Copy out the listing, starting with the line that contains "Where should I click to: Arm" and going on through the line that contains "[x=104, y=202]", keeping every line as it appears.
___ Extracted records ___
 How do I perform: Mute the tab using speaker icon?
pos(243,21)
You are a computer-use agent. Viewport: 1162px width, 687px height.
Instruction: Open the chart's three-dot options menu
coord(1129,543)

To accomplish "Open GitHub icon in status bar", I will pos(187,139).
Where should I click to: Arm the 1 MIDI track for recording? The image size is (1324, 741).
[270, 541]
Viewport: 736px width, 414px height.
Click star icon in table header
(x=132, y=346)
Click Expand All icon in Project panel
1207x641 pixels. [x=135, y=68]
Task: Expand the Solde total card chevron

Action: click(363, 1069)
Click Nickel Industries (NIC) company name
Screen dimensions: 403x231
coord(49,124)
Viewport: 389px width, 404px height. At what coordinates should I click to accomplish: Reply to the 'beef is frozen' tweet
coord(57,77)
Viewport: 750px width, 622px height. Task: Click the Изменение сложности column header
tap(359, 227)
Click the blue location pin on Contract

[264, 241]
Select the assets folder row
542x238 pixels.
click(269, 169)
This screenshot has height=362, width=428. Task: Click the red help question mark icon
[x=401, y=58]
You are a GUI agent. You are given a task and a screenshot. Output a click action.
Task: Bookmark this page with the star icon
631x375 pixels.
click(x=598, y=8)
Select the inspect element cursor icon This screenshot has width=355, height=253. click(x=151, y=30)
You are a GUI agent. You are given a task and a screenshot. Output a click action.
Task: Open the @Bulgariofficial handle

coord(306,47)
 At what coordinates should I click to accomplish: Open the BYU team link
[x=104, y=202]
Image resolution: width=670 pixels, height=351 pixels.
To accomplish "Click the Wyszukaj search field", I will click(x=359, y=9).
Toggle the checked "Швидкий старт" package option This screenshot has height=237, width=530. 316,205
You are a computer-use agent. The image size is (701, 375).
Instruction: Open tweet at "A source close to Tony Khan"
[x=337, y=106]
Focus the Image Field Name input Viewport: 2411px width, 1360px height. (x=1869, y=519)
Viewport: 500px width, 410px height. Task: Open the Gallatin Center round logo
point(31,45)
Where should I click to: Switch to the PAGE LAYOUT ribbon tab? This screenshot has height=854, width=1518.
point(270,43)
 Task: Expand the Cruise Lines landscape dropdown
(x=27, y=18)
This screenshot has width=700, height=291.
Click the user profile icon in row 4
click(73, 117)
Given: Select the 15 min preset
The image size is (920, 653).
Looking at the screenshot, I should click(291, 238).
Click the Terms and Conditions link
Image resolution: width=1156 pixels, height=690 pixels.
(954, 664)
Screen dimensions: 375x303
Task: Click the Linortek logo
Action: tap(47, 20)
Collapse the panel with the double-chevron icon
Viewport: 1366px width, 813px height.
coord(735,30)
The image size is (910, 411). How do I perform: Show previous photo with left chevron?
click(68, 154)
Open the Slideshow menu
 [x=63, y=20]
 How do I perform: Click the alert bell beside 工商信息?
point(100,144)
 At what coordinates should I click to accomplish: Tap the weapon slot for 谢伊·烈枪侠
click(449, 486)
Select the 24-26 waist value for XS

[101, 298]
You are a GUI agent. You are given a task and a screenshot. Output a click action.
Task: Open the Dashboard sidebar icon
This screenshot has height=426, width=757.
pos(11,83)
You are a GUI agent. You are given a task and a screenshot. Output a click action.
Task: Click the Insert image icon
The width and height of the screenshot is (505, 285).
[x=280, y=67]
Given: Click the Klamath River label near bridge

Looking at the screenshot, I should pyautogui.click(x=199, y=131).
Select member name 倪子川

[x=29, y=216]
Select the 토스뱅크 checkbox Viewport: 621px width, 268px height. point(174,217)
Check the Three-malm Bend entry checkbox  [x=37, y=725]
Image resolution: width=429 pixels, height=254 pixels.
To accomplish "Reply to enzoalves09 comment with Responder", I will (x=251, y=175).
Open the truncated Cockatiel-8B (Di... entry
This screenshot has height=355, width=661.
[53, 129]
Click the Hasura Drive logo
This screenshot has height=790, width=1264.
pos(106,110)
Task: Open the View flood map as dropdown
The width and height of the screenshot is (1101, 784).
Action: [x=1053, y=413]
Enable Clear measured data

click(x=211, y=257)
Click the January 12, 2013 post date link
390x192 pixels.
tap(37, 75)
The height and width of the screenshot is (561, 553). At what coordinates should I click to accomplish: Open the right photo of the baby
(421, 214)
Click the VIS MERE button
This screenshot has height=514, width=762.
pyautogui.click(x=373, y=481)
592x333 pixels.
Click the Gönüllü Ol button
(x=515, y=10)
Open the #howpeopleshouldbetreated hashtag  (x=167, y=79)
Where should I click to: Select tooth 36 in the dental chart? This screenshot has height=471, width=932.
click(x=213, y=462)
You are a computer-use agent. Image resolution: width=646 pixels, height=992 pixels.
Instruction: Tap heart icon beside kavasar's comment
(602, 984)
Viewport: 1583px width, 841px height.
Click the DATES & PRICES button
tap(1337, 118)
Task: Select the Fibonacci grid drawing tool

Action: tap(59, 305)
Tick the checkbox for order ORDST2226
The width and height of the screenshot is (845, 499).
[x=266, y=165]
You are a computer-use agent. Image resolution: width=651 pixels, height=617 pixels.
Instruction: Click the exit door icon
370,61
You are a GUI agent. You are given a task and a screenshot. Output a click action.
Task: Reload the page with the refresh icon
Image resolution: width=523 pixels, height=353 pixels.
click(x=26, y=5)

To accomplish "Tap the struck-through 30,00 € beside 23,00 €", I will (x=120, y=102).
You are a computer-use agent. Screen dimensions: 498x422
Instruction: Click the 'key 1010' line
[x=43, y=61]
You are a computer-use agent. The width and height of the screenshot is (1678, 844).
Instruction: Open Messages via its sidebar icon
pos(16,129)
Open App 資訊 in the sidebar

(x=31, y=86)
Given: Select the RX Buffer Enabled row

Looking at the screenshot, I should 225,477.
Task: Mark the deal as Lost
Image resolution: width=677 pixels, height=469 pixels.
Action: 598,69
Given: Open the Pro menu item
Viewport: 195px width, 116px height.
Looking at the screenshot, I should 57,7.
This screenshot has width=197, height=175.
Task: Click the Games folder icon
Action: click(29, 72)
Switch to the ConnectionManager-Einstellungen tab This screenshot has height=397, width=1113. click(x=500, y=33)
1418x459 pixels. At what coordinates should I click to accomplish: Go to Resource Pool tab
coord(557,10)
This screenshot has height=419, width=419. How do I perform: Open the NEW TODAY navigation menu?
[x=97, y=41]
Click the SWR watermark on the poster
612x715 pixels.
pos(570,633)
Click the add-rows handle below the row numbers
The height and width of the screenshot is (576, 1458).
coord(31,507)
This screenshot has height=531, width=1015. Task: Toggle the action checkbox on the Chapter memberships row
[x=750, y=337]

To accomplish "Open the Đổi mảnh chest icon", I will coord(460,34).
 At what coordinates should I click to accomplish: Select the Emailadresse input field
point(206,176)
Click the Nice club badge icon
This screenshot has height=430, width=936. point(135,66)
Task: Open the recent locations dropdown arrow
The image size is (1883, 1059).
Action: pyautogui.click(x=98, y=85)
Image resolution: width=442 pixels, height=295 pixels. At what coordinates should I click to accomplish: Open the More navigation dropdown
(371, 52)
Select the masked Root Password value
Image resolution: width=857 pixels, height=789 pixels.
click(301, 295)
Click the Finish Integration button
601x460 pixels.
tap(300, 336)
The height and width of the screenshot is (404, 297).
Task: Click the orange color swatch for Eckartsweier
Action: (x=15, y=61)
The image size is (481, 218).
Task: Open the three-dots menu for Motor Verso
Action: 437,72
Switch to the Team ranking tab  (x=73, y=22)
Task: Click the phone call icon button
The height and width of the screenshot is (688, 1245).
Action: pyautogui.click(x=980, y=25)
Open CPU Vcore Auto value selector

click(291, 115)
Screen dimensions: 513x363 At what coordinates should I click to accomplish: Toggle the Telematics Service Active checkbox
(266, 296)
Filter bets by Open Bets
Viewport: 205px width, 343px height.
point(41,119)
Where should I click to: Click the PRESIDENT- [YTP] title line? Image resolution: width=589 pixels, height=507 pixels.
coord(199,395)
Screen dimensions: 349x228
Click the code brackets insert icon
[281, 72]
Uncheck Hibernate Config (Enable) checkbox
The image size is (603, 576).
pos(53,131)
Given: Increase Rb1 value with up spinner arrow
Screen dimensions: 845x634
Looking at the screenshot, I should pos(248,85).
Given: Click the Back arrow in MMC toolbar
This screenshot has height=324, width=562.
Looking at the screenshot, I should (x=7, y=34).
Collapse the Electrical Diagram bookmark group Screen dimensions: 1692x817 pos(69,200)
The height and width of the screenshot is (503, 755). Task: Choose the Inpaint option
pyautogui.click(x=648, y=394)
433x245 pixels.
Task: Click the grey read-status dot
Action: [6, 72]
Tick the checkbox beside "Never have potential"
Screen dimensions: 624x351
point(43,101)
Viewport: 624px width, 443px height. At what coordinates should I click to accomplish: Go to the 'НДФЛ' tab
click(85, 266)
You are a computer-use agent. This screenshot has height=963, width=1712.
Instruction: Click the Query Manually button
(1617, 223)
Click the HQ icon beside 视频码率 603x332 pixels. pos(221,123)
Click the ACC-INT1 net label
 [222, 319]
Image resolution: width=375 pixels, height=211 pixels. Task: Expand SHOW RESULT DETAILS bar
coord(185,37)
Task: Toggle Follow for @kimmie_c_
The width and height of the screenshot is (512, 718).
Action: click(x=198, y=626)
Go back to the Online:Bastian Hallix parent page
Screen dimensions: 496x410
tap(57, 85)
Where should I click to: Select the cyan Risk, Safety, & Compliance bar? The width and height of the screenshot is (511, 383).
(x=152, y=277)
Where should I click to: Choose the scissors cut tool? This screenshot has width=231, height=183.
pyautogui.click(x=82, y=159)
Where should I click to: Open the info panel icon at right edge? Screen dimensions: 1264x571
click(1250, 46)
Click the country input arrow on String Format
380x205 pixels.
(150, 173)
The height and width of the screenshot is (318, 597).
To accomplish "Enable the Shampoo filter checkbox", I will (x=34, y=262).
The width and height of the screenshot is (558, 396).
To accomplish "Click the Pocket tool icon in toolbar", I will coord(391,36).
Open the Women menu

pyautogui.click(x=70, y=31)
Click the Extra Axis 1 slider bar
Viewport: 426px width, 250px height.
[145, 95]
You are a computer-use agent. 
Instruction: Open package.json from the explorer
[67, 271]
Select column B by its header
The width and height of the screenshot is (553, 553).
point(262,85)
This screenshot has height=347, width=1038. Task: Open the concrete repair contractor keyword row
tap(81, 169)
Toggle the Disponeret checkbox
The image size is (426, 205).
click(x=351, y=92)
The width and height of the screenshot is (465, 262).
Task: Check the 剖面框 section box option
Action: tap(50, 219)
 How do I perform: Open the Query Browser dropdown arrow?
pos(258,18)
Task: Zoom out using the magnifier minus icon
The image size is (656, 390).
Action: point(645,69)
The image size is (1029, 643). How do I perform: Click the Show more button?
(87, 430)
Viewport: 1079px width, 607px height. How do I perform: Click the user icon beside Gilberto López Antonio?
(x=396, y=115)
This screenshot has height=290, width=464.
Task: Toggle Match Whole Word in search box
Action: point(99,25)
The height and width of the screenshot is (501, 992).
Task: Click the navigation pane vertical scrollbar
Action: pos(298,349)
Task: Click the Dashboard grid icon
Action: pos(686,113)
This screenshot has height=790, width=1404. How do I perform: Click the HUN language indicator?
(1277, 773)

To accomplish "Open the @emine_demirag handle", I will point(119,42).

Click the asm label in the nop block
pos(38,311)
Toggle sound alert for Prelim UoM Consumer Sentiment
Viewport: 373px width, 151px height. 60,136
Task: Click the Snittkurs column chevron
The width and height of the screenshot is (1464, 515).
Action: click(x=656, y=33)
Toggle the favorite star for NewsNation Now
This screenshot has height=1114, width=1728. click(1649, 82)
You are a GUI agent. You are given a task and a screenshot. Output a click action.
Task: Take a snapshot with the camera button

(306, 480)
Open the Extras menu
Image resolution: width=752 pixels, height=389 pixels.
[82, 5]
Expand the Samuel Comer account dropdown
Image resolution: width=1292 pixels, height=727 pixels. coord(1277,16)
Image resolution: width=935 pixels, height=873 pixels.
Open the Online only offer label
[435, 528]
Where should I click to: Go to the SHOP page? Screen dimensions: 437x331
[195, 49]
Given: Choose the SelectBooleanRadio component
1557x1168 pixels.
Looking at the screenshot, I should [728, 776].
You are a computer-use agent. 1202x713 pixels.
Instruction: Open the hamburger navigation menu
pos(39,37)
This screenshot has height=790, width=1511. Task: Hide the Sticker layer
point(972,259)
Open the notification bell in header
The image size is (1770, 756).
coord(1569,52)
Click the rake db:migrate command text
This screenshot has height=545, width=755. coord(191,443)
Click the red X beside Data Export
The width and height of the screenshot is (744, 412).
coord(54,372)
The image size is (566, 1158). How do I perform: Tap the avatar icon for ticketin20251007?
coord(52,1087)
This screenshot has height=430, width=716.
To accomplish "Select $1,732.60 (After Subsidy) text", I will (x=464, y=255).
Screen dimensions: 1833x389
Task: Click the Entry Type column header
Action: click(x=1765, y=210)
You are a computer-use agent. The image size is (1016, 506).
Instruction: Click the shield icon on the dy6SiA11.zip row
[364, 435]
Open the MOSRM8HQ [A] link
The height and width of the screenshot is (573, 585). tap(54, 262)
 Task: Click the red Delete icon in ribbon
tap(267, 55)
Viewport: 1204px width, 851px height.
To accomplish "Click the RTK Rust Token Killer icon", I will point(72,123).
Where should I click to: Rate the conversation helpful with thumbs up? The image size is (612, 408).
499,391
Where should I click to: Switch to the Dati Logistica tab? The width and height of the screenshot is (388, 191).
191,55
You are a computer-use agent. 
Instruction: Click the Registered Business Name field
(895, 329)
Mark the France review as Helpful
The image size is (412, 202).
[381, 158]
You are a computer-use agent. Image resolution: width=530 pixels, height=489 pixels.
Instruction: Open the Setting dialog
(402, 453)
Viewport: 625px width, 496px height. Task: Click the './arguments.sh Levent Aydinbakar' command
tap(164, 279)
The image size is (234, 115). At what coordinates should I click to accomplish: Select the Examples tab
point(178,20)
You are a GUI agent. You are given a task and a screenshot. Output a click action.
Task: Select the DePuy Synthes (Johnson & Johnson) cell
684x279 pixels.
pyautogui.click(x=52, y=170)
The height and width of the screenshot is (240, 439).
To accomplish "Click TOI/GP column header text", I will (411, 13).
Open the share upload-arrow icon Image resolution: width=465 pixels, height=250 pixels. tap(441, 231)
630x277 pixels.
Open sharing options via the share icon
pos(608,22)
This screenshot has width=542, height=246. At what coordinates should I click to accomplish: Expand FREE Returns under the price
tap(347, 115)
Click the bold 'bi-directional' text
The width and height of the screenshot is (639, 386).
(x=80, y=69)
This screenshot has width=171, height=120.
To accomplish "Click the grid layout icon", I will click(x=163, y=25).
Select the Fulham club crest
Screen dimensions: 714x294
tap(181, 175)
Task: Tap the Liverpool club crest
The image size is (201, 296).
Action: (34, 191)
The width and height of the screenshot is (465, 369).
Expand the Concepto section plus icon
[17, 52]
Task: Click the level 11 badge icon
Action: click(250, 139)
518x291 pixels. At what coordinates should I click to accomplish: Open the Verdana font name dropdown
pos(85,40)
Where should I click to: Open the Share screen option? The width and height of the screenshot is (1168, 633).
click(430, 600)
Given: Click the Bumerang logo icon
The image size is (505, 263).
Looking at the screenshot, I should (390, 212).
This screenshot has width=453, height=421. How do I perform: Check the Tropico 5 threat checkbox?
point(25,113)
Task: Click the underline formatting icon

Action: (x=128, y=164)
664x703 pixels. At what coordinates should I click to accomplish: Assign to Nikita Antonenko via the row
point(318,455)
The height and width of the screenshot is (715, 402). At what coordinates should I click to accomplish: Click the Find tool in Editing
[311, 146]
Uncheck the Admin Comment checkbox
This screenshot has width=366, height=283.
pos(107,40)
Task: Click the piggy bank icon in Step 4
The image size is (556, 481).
___
Answer to this problem
Where should I click to: Arm the 1 MIDI track for recording? The image size is (1324, 741).
[270, 541]
Viewport: 736px width, 414px height.
Click star icon in table header
(x=132, y=346)
Click Expand All icon in Project panel
1207x641 pixels. [x=135, y=68]
Task: Expand the Solde total card chevron

Action: click(363, 1069)
Click Nickel Industries (NIC) company name
Screen dimensions: 403x231
coord(49,124)
Viewport: 389px width, 404px height. At what coordinates should I click to accomplish: Reply to the 'beef is frozen' tweet
coord(57,77)
Viewport: 750px width, 622px height. Task: Click the Изменение сложности column header
tap(359, 227)
Click the blue location pin on Contract

[264, 241]
Select the assets folder row
542x238 pixels.
click(269, 169)
This screenshot has height=362, width=428. Task: Click the red help question mark icon
[x=401, y=58]
You are a GUI agent. You are given a task and a screenshot. Output a click action.
Task: Bookmark this page with the star icon
631x375 pixels.
click(x=598, y=8)
Select the inspect element cursor icon This screenshot has width=355, height=253. click(x=151, y=30)
You are a GUI agent. You are given a task and a screenshot. Output a click action.
Task: Open the @Bulgariofficial handle

coord(306,47)
 At what coordinates should I click to accomplish: Open the BYU team link
[x=104, y=202]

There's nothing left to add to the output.